### Dataset records
'''
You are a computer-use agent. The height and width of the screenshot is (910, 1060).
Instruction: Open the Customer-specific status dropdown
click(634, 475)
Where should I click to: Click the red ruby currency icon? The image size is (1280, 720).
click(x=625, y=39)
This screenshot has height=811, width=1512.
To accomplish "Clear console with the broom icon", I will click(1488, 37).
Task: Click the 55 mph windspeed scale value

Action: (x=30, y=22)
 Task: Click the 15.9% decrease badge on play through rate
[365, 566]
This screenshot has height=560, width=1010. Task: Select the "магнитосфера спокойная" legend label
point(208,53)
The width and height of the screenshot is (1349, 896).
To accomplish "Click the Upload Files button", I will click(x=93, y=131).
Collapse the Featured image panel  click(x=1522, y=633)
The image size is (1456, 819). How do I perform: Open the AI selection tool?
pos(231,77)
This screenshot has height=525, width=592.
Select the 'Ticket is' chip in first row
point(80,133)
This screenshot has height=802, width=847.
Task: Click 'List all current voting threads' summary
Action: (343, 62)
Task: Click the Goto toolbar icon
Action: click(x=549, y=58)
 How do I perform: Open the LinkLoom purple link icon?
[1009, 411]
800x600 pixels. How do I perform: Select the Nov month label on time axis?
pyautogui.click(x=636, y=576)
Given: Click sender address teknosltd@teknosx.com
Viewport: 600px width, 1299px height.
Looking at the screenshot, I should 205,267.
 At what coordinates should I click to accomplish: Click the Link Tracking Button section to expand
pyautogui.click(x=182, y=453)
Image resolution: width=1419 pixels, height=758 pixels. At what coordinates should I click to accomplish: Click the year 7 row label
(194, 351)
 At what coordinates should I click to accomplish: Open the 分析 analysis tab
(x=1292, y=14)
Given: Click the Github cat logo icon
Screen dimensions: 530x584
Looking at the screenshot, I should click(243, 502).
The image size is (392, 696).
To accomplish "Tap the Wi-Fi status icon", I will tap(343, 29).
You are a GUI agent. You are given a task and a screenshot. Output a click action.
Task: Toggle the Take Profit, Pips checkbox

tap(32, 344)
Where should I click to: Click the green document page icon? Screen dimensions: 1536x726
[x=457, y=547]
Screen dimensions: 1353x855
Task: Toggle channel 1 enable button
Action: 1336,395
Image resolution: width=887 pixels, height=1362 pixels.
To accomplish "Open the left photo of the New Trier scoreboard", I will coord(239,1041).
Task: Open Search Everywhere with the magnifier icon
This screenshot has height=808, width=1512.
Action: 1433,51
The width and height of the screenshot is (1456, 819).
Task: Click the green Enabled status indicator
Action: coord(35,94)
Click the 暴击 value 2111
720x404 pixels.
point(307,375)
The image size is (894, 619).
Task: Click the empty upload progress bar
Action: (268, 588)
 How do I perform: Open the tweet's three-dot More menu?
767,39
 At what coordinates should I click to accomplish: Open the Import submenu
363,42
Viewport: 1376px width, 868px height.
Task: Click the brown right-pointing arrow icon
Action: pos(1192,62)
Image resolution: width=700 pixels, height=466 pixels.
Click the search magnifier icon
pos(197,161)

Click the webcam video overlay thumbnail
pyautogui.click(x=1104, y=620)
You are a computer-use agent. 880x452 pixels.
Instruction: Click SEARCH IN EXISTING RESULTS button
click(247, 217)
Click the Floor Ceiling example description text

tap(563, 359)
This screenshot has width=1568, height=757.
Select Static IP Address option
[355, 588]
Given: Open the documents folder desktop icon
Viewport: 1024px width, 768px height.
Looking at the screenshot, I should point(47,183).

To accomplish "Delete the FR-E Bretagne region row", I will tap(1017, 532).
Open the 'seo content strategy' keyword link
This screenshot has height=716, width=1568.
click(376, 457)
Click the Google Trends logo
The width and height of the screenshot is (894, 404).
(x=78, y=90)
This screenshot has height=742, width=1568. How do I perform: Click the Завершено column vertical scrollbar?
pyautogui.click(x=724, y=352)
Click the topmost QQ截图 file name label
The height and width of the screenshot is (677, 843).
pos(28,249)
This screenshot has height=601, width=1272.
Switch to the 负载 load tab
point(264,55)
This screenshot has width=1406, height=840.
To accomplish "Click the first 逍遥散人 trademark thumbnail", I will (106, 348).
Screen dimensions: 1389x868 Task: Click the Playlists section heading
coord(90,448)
'''
### What this task involves
Render every line of the records above as a Markdown table with the columns n and Line: n numbers each row in order, and Line holds that line. Leave out blank lines.

### The result
| n | Line |
|---|---|
| 1 | You are a computer-use agent. The height and width of the screenshot is (910, 1060). |
| 2 | Instruction: Open the Customer-specific status dropdown |
| 3 | click(634, 475) |
| 4 | Where should I click to: Click the red ruby currency icon? The image size is (1280, 720). |
| 5 | click(x=625, y=39) |
| 6 | This screenshot has height=811, width=1512. |
| 7 | To accomplish "Clear console with the broom icon", I will click(1488, 37). |
| 8 | Task: Click the 55 mph windspeed scale value |
| 9 | Action: (x=30, y=22) |
| 10 |  Task: Click the 15.9% decrease badge on play through rate |
| 11 | [365, 566] |
| 12 | This screenshot has height=560, width=1010. Task: Select the "магнитосфера спокойная" legend label |
| 13 | point(208,53) |
| 14 | The width and height of the screenshot is (1349, 896). |
| 15 | To accomplish "Click the Upload Files button", I will click(x=93, y=131). |
| 16 | Collapse the Featured image panel  click(x=1522, y=633) |
| 17 | The image size is (1456, 819). How do I perform: Open the AI selection tool? |
| 18 | pos(231,77) |
| 19 | This screenshot has height=525, width=592. |
| 20 | Select the 'Ticket is' chip in first row |
| 21 | point(80,133) |
| 22 | This screenshot has height=802, width=847. |
| 23 | Task: Click 'List all current voting threads' summary |
| 24 | Action: (343, 62) |
| 25 | Task: Click the Goto toolbar icon |
| 26 | Action: click(x=549, y=58) |
| 27 |  How do I perform: Open the LinkLoom purple link icon? |
| 28 | [1009, 411] |
| 29 | 800x600 pixels. How do I perform: Select the Nov month label on time axis? |
| 30 | pyautogui.click(x=636, y=576) |
| 31 | Given: Click sender address teknosltd@teknosx.com |
| 32 | Viewport: 600px width, 1299px height. |
| 33 | Looking at the screenshot, I should 205,267. |
| 34 |  At what coordinates should I click to accomplish: Click the Link Tracking Button section to expand |
| 35 | pyautogui.click(x=182, y=453) |
| 36 | Image resolution: width=1419 pixels, height=758 pixels. At what coordinates should I click to accomplish: Click the year 7 row label |
| 37 | (194, 351) |
| 38 |  At what coordinates should I click to accomplish: Open the 分析 analysis tab |
| 39 | (x=1292, y=14) |
| 40 | Given: Click the Github cat logo icon |
| 41 | Screen dimensions: 530x584 |
| 42 | Looking at the screenshot, I should click(243, 502). |
| 43 | The image size is (392, 696). |
| 44 | To accomplish "Tap the Wi-Fi status icon", I will tap(343, 29). |
| 45 | You are a GUI agent. You are given a task and a screenshot. Output a click action. |
| 46 | Task: Toggle the Take Profit, Pips checkbox |
| 47 | tap(32, 344) |
| 48 | Where should I click to: Click the green document page icon? Screen dimensions: 1536x726 |
| 49 | [x=457, y=547] |
| 50 | Screen dimensions: 1353x855 |
| 51 | Task: Toggle channel 1 enable button |
| 52 | Action: 1336,395 |
| 53 | Image resolution: width=887 pixels, height=1362 pixels. |
| 54 | To accomplish "Open the left photo of the New Trier scoreboard", I will coord(239,1041). |
| 55 | Task: Open Search Everywhere with the magnifier icon |
| 56 | This screenshot has height=808, width=1512. |
| 57 | Action: 1433,51 |
| 58 | The width and height of the screenshot is (1456, 819). |
| 59 | Task: Click the green Enabled status indicator |
| 60 | Action: coord(35,94) |
| 61 | Click the 暴击 value 2111 |
| 62 | 720x404 pixels. |
| 63 | point(307,375) |
| 64 | The image size is (894, 619). |
| 65 | Task: Click the empty upload progress bar |
| 66 | Action: (268, 588) |
| 67 |  How do I perform: Open the tweet's three-dot More menu? |
| 68 | 767,39 |
| 69 |  At what coordinates should I click to accomplish: Open the Import submenu |
| 70 | 363,42 |
| 71 | Viewport: 1376px width, 868px height. |
| 72 | Task: Click the brown right-pointing arrow icon |
| 73 | Action: pos(1192,62) |
| 74 | Image resolution: width=700 pixels, height=466 pixels. |
| 75 | Click the search magnifier icon |
| 76 | pos(197,161) |
| 77 | Click the webcam video overlay thumbnail |
| 78 | pyautogui.click(x=1104, y=620) |
| 79 | You are a computer-use agent. 880x452 pixels. |
| 80 | Instruction: Click SEARCH IN EXISTING RESULTS button |
| 81 | click(247, 217) |
| 82 | Click the Floor Ceiling example description text |
| 83 | tap(563, 359) |
| 84 | This screenshot has width=1568, height=757. |
| 85 | Select Static IP Address option |
| 86 | [355, 588] |
| 87 | Given: Open the documents folder desktop icon |
| 88 | Viewport: 1024px width, 768px height. |
| 89 | Looking at the screenshot, I should point(47,183). |
| 90 | To accomplish "Delete the FR-E Bretagne region row", I will tap(1017, 532). |
| 91 | Open the 'seo content strategy' keyword link |
| 92 | This screenshot has height=716, width=1568. |
| 93 | click(376, 457) |
| 94 | Click the Google Trends logo |
| 95 | The width and height of the screenshot is (894, 404). |
| 96 | (x=78, y=90) |
| 97 | This screenshot has height=742, width=1568. How do I perform: Click the Завершено column vertical scrollbar? |
| 98 | pyautogui.click(x=724, y=352) |
| 99 | Click the topmost QQ截图 file name label |
| 100 | The height and width of the screenshot is (677, 843). |
| 101 | pos(28,249) |
| 102 | This screenshot has height=601, width=1272. |
| 103 | Switch to the 负载 load tab |
| 104 | point(264,55) |
| 105 | This screenshot has width=1406, height=840. |
| 106 | To accomplish "Click the first 逍遥散人 trademark thumbnail", I will (106, 348). |
| 107 | Screen dimensions: 1389x868 Task: Click the Playlists section heading |
| 108 | coord(90,448) |